• _REQUIRED TASK_
Please render the records as a JSON list of strings, one per line with blank lines skipped, starting at the line that contains "Task: Click the" and continuing through the last line of the records. Leave the pictures out of the list.

** Start of LISTED RECORDS **

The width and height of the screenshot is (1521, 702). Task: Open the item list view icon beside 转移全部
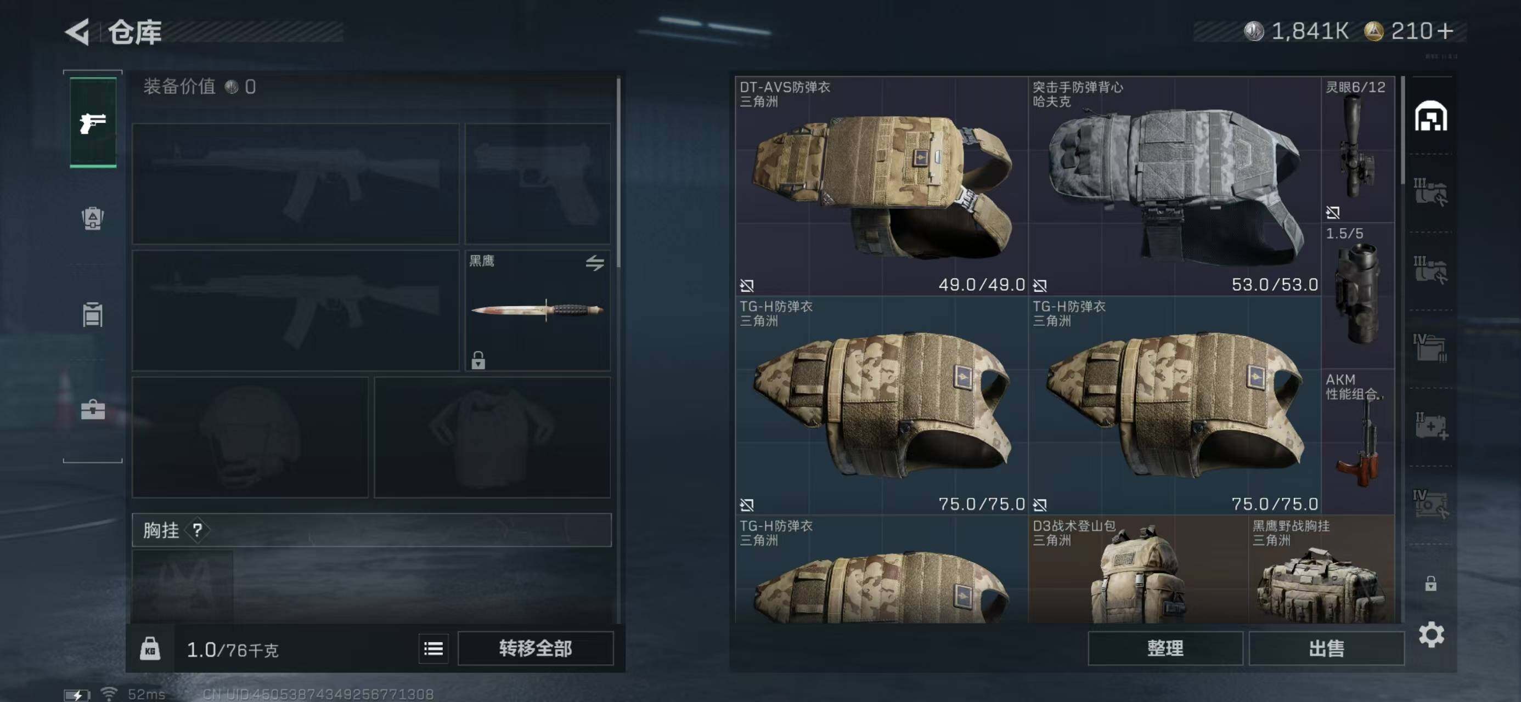pos(433,649)
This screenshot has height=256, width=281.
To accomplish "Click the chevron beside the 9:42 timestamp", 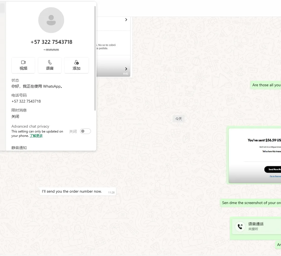I will pyautogui.click(x=126, y=69).
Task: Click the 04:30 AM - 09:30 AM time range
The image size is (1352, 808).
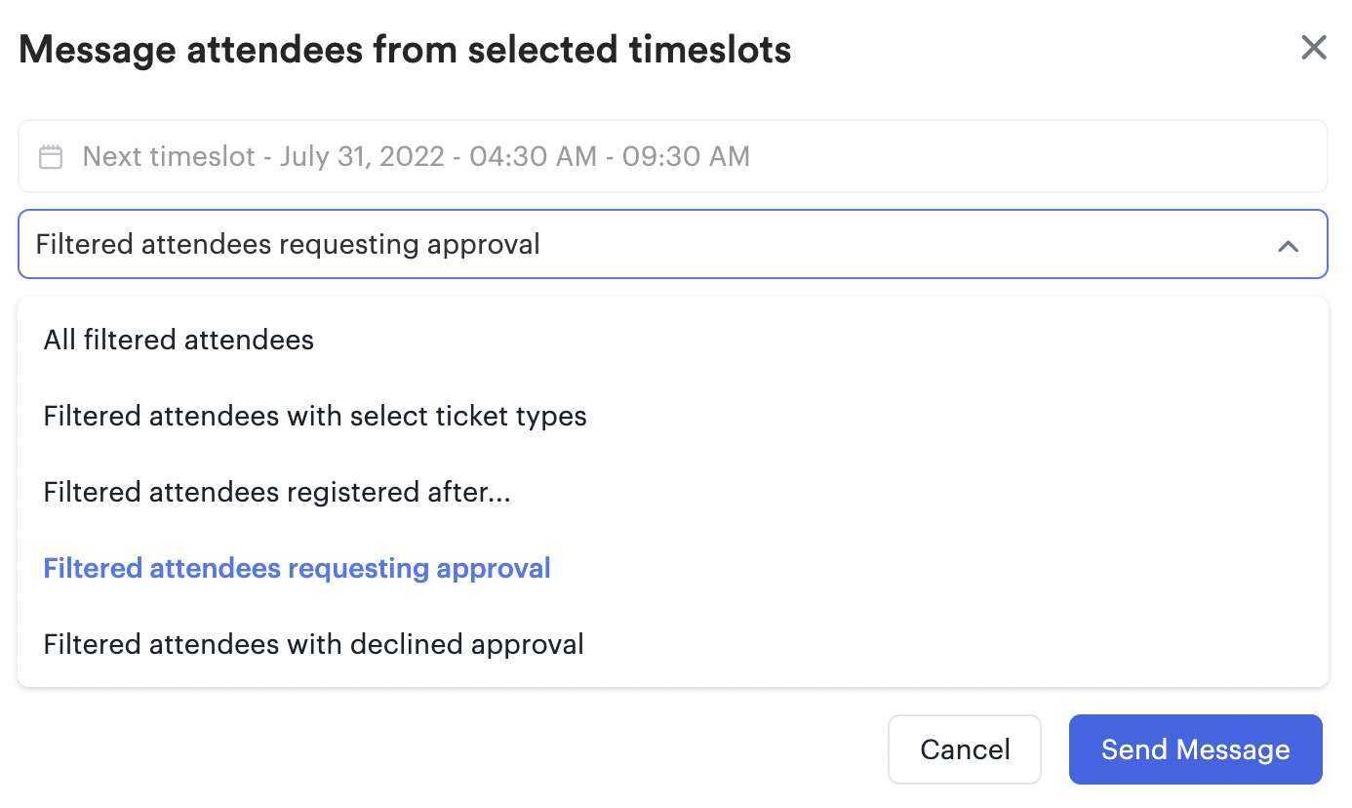Action: tap(610, 156)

** End of LISTED RECORDS **

• _THE RESULT_
[
  "Task: Click the 04:30 AM - 09:30 AM time range",
  "The image size is (1352, 808).",
  "Action: tap(610, 156)"
]